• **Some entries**
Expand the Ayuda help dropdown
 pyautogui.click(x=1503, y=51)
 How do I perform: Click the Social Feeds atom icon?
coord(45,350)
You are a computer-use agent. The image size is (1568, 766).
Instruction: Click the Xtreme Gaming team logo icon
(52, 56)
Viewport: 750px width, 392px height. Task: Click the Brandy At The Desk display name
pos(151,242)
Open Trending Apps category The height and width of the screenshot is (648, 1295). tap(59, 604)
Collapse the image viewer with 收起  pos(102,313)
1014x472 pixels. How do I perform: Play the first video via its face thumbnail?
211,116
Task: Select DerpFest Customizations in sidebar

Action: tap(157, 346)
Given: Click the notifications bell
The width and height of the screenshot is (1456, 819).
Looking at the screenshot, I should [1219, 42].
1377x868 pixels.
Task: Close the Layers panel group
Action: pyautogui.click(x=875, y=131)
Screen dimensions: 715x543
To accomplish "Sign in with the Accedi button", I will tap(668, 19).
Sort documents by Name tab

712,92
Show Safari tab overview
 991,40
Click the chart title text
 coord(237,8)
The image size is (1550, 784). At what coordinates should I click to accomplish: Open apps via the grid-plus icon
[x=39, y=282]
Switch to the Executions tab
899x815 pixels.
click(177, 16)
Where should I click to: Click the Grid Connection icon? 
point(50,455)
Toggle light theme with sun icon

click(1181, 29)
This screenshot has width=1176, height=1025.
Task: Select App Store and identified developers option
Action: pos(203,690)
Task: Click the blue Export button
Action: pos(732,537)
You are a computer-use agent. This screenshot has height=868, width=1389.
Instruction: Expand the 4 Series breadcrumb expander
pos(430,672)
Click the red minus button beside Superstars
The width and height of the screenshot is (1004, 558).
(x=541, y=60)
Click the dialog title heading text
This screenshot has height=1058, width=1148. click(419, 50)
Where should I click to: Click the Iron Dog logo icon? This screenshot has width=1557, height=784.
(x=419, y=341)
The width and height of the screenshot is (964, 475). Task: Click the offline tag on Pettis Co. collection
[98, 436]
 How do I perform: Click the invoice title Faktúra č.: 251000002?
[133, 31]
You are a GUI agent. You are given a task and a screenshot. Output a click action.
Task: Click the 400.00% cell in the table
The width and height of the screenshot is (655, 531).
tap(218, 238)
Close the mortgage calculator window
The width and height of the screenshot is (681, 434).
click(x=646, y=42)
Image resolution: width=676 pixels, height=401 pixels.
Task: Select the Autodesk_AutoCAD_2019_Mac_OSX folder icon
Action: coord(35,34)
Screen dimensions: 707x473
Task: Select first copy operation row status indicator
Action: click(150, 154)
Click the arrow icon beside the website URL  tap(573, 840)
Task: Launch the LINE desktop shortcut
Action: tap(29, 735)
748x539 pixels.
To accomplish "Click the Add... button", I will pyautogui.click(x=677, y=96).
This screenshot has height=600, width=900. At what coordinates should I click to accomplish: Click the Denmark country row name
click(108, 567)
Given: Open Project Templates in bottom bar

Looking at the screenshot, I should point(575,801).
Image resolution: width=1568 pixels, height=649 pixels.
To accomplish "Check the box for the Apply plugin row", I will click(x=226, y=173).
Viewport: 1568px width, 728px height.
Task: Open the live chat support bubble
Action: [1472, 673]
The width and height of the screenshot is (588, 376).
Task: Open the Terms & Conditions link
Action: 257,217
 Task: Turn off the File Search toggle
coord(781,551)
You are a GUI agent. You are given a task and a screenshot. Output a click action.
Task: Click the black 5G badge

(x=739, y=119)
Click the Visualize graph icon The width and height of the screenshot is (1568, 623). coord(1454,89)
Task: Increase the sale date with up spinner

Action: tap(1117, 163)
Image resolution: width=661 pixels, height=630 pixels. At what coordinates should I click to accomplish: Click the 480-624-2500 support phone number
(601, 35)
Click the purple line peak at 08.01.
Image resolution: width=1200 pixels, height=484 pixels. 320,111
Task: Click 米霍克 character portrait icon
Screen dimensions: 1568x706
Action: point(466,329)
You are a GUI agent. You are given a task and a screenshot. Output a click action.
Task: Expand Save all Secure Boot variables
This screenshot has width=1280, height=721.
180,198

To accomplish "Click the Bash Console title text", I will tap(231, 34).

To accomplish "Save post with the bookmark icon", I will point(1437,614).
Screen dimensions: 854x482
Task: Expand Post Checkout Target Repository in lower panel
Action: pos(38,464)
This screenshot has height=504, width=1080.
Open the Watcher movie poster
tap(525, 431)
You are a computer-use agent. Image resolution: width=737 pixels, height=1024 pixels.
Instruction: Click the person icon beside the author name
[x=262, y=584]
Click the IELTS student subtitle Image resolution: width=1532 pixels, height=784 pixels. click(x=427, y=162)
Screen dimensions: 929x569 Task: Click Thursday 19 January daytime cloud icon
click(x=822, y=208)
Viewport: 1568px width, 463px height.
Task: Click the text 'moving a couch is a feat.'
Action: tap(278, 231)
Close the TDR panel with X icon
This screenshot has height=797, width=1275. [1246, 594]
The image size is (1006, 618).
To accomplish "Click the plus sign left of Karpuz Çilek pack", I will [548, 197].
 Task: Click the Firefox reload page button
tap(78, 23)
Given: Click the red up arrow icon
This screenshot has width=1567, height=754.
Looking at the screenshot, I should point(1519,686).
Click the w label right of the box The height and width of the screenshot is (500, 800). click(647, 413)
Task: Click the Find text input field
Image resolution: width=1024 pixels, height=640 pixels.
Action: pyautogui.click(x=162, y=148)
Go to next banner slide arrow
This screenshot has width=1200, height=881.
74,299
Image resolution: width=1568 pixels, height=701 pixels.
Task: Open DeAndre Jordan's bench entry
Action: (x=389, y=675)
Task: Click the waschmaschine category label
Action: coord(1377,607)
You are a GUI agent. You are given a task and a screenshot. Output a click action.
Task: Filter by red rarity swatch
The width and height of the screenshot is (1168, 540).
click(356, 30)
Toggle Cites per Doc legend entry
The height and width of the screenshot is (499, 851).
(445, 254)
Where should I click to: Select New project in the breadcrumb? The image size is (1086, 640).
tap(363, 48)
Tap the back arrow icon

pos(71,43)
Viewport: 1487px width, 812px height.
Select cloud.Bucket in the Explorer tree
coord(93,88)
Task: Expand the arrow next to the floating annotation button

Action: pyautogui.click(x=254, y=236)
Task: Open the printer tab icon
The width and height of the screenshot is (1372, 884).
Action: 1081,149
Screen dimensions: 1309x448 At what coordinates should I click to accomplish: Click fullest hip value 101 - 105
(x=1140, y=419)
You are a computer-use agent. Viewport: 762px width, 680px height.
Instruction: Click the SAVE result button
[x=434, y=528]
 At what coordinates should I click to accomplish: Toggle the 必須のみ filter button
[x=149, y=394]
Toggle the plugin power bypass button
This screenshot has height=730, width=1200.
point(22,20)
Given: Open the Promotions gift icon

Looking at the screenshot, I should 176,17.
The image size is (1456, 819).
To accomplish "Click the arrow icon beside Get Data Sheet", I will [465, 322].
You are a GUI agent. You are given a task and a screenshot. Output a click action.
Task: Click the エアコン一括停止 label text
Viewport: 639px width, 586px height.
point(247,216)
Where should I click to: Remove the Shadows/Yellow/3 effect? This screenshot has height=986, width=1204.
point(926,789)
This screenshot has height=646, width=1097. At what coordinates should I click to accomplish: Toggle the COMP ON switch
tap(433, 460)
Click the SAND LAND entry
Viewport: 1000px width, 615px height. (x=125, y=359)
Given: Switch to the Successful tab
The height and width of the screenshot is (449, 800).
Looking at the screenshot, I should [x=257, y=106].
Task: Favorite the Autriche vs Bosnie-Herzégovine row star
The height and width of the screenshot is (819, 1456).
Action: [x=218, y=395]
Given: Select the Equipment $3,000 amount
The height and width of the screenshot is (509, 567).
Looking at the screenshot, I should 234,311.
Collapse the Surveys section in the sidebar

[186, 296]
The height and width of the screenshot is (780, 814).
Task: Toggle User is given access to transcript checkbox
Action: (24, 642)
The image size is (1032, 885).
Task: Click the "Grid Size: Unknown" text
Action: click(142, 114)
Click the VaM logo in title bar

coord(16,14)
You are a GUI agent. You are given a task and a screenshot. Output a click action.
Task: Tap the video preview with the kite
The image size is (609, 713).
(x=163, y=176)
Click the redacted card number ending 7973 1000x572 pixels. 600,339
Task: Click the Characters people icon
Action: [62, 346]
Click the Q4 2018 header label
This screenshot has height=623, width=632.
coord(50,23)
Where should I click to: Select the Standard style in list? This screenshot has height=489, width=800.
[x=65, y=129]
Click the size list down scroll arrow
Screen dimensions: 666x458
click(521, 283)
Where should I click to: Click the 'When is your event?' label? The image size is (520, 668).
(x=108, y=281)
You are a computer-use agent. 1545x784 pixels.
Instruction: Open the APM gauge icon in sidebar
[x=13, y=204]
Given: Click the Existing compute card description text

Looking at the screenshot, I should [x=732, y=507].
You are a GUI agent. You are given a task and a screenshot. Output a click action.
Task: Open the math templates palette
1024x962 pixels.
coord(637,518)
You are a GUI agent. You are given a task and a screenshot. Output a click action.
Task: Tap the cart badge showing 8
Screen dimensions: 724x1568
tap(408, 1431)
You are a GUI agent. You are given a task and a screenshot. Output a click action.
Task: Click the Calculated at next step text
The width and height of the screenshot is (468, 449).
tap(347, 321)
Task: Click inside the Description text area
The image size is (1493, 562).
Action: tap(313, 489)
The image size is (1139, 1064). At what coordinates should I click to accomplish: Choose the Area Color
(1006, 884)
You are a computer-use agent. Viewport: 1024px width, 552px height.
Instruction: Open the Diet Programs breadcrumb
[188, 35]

• **Given instruction**
Reproduce the entries above verbatim, starting with the line containing "Task: Click inside the Description text area" and continuing through the end of the entries.

• **The response**
Task: Click inside the Description text area
The image size is (1493, 562).
Action: tap(313, 489)
The image size is (1139, 1064). At what coordinates should I click to accomplish: Choose the Area Color
(1006, 884)
You are a computer-use agent. Viewport: 1024px width, 552px height.
Instruction: Open the Diet Programs breadcrumb
[188, 35]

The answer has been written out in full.